WHAT YOU ARE ASKED TO DO: Every single record below is to be reproduced exactly.

EXERCISE INPUTS START

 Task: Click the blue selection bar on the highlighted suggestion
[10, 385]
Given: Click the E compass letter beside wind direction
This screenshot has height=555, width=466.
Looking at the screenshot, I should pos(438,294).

EXERCISE INPUTS END

RESPONSE TO THIS TASK:
 Task: Click the blue selection bar on the highlighted suggestion
[10, 385]
Given: Click the E compass letter beside wind direction
This screenshot has height=555, width=466.
Looking at the screenshot, I should pos(438,294).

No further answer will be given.